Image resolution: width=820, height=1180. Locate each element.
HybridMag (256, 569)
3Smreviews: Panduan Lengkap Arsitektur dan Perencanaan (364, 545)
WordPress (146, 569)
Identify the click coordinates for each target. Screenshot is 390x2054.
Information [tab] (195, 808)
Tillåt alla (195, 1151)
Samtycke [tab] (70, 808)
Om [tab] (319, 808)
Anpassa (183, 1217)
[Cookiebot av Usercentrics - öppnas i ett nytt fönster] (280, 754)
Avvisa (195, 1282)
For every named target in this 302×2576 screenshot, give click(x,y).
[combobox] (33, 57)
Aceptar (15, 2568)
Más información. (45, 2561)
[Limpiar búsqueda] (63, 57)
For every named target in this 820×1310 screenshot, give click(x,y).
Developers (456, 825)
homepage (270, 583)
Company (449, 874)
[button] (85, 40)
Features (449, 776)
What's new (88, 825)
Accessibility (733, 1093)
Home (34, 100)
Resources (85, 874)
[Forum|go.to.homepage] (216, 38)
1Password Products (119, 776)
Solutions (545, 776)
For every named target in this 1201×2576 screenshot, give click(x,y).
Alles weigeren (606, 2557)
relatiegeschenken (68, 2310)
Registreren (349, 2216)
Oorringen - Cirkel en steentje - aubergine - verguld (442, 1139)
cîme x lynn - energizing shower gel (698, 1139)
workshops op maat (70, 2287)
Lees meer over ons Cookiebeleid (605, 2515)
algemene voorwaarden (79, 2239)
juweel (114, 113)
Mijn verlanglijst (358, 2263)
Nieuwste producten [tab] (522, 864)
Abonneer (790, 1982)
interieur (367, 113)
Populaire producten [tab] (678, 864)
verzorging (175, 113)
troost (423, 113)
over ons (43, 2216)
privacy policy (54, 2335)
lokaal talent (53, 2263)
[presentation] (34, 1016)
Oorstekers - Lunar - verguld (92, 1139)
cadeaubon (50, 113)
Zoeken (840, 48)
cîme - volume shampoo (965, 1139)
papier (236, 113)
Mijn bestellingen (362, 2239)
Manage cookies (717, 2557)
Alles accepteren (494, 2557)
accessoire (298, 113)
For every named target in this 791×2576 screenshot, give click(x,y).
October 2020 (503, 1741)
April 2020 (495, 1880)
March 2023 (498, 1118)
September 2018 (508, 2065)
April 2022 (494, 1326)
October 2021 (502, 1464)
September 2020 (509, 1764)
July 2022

WHAT NEEDS TO BE DONE =>
The records above should be copied out again in full, exactly as they appear.

RESULT FOR THIS EXERCISE =>
Image resolution: width=820, height=1180. Locate each element.
HybridMag (256, 569)
3Smreviews: Panduan Lengkap Arsitektur dan Perencanaan (364, 545)
WordPress (146, 569)
Identify the click coordinates for each target. Screenshot is 390x2054.
Information [tab] (195, 808)
Tillåt alla (195, 1151)
Samtycke [tab] (70, 808)
Om [tab] (319, 808)
Anpassa (183, 1217)
[Cookiebot av Usercentrics - öppnas i ett nytt fönster] (280, 754)
Avvisa (195, 1282)
For every named target in this 302×2576 screenshot, give click(x,y).
[combobox] (33, 57)
Aceptar (15, 2568)
Más información. (45, 2561)
[Limpiar búsqueda] (63, 57)
For every named target in this 820×1310 screenshot, give click(x,y).
Developers (456, 825)
homepage (270, 583)
Company (449, 874)
[button] (85, 40)
Features (449, 776)
What's new (88, 825)
Accessibility (733, 1093)
Home (34, 100)
Resources (85, 874)
[Forum|go.to.homepage] (216, 38)
1Password Products (119, 776)
Solutions (545, 776)
For every named target in this 1201×2576 screenshot, give click(x,y).
Alles weigeren (606, 2557)
relatiegeschenken (68, 2310)
Registreren (349, 2216)
Oorringen - Cirkel en steentje - aubergine - verguld (442, 1139)
cîme x lynn - energizing shower gel (698, 1139)
workshops op maat (70, 2287)
Lees meer over ons Cookiebeleid (605, 2515)
algemene voorwaarden (79, 2239)
juweel (114, 113)
Mijn verlanglijst (358, 2263)
Nieuwste producten [tab] (522, 864)
Abonneer (790, 1982)
interieur (367, 113)
Populaire producten [tab] (678, 864)
verzorging (175, 113)
troost (423, 113)
over ons (43, 2216)
privacy policy (54, 2335)
lokaal talent (53, 2263)
[presentation] (34, 1016)
Oorstekers - Lunar - verguld (92, 1139)
cadeaubon (50, 113)
Zoeken (840, 48)
cîme - volume shampoo (965, 1139)
papier (236, 113)
Mijn bestellingen (362, 2239)
Manage cookies (717, 2557)
Alles accepteren (494, 2557)
accessoire (298, 113)
For every named target in this 791×2576 screenshot, give click(x,y).
October 2020 (503, 1741)
April 2020 (495, 1880)
March 2023 (498, 1118)
September 2018 (508, 2065)
April 2022 (494, 1326)
October 2021 (502, 1464)
September 2020 (509, 1764)
July 2022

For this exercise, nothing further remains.